_Task directions:_ Please print the full listing exactly.

-*-*-

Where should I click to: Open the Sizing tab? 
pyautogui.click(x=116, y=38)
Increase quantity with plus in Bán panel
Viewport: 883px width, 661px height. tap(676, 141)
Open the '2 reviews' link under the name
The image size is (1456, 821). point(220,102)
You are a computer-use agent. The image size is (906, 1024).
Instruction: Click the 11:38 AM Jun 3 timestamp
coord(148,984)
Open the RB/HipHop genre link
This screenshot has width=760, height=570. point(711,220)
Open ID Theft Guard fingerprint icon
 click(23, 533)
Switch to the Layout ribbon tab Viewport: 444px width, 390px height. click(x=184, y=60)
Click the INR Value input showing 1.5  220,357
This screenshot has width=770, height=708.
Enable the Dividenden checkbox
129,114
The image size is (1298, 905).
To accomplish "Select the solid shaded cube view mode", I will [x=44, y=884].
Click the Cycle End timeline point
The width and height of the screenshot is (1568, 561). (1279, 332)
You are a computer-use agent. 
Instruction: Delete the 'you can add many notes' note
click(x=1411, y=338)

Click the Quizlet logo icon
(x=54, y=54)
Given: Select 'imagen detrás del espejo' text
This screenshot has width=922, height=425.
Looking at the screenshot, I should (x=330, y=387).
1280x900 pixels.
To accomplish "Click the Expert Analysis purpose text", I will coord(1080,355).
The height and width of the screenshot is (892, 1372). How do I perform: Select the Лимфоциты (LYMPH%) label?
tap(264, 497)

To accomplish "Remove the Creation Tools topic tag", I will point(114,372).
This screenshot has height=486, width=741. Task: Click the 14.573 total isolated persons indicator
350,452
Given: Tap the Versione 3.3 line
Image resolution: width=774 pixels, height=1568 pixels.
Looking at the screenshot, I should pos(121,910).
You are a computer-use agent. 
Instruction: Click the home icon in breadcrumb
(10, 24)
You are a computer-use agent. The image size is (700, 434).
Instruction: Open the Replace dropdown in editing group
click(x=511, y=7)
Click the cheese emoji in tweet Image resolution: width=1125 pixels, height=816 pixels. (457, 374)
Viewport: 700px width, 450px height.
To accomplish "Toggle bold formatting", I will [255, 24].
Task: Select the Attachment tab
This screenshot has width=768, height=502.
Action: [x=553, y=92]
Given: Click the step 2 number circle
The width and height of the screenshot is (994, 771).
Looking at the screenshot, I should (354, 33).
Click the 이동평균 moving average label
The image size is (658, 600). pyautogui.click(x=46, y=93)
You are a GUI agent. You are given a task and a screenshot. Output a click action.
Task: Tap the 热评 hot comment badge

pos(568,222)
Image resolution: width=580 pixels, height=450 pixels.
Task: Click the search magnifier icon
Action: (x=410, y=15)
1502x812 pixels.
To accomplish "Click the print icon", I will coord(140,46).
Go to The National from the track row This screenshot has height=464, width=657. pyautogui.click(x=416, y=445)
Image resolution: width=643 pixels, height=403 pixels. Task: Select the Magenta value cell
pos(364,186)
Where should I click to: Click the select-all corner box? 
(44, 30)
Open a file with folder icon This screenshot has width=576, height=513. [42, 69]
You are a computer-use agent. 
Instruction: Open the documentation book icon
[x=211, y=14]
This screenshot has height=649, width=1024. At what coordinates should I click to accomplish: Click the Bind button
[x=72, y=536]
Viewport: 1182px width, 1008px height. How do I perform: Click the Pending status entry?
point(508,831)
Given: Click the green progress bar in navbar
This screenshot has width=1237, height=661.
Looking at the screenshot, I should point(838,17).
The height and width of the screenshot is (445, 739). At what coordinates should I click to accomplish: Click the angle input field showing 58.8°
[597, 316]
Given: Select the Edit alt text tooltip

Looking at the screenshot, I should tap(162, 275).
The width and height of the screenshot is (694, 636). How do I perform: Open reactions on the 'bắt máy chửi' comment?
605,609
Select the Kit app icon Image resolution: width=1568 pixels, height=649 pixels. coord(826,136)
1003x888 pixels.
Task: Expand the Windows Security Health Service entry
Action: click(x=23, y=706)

-*-*-

_Solution:_
Where should I click to: Open the Sizing tab? 
pyautogui.click(x=116, y=38)
Increase quantity with plus in Bán panel
Viewport: 883px width, 661px height. tap(676, 141)
Open the '2 reviews' link under the name
The image size is (1456, 821). point(220,102)
You are a computer-use agent. The image size is (906, 1024).
Instruction: Click the 11:38 AM Jun 3 timestamp
coord(148,984)
Open the RB/HipHop genre link
This screenshot has width=760, height=570. point(711,220)
Open ID Theft Guard fingerprint icon
 click(23, 533)
Switch to the Layout ribbon tab Viewport: 444px width, 390px height. click(x=184, y=60)
Click the INR Value input showing 1.5  220,357
This screenshot has width=770, height=708.
Enable the Dividenden checkbox
129,114
The image size is (1298, 905).
To accomplish "Select the solid shaded cube view mode", I will [x=44, y=884].
Click the Cycle End timeline point
The width and height of the screenshot is (1568, 561). (1279, 332)
You are a computer-use agent. 
Instruction: Delete the 'you can add many notes' note
click(x=1411, y=338)

Click the Quizlet logo icon
(x=54, y=54)
Given: Select 'imagen detrás del espejo' text
This screenshot has width=922, height=425.
Looking at the screenshot, I should (x=330, y=387).
1280x900 pixels.
To accomplish "Click the Expert Analysis purpose text", I will coord(1080,355).
The height and width of the screenshot is (892, 1372). How do I perform: Select the Лимфоциты (LYMPH%) label?
tap(264, 497)

To accomplish "Remove the Creation Tools topic tag", I will point(114,372).
This screenshot has height=486, width=741. Task: Click the 14.573 total isolated persons indicator
350,452
Given: Tap the Versione 3.3 line
Image resolution: width=774 pixels, height=1568 pixels.
Looking at the screenshot, I should pos(121,910).
You are a computer-use agent. 
Instruction: Click the home icon in breadcrumb
(10, 24)
You are a computer-use agent. The image size is (700, 434).
Instruction: Open the Replace dropdown in editing group
click(x=511, y=7)
Click the cheese emoji in tweet Image resolution: width=1125 pixels, height=816 pixels. (457, 374)
Viewport: 700px width, 450px height.
To accomplish "Toggle bold formatting", I will [255, 24].
Task: Select the Attachment tab
This screenshot has width=768, height=502.
Action: [x=553, y=92]
Given: Click the step 2 number circle
The width and height of the screenshot is (994, 771).
Looking at the screenshot, I should (354, 33).
Click the 이동평균 moving average label
The image size is (658, 600). pyautogui.click(x=46, y=93)
You are a GUI agent. You are given a task and a screenshot. Output a click action.
Task: Tap the 热评 hot comment badge

pos(568,222)
Image resolution: width=580 pixels, height=450 pixels.
Task: Click the search magnifier icon
Action: (x=410, y=15)
1502x812 pixels.
To accomplish "Click the print icon", I will coord(140,46).
Go to The National from the track row This screenshot has height=464, width=657. pyautogui.click(x=416, y=445)
Image resolution: width=643 pixels, height=403 pixels. Task: Select the Magenta value cell
pos(364,186)
Where should I click to: Click the select-all corner box? 
(44, 30)
Open a file with folder icon This screenshot has width=576, height=513. [42, 69]
You are a computer-use agent. 
Instruction: Open the documentation book icon
[x=211, y=14]
This screenshot has height=649, width=1024. At what coordinates should I click to accomplish: Click the Bind button
[x=72, y=536]
Viewport: 1182px width, 1008px height. How do I perform: Click the Pending status entry?
point(508,831)
Given: Click the green progress bar in navbar
This screenshot has width=1237, height=661.
Looking at the screenshot, I should point(838,17).
The height and width of the screenshot is (445, 739). At what coordinates should I click to accomplish: Click the angle input field showing 58.8°
[597, 316]
Given: Select the Edit alt text tooltip

Looking at the screenshot, I should tap(162, 275).
The width and height of the screenshot is (694, 636). How do I perform: Open reactions on the 'bắt máy chửi' comment?
605,609
Select the Kit app icon Image resolution: width=1568 pixels, height=649 pixels. coord(826,136)
1003x888 pixels.
Task: Expand the Windows Security Health Service entry
Action: click(x=23, y=706)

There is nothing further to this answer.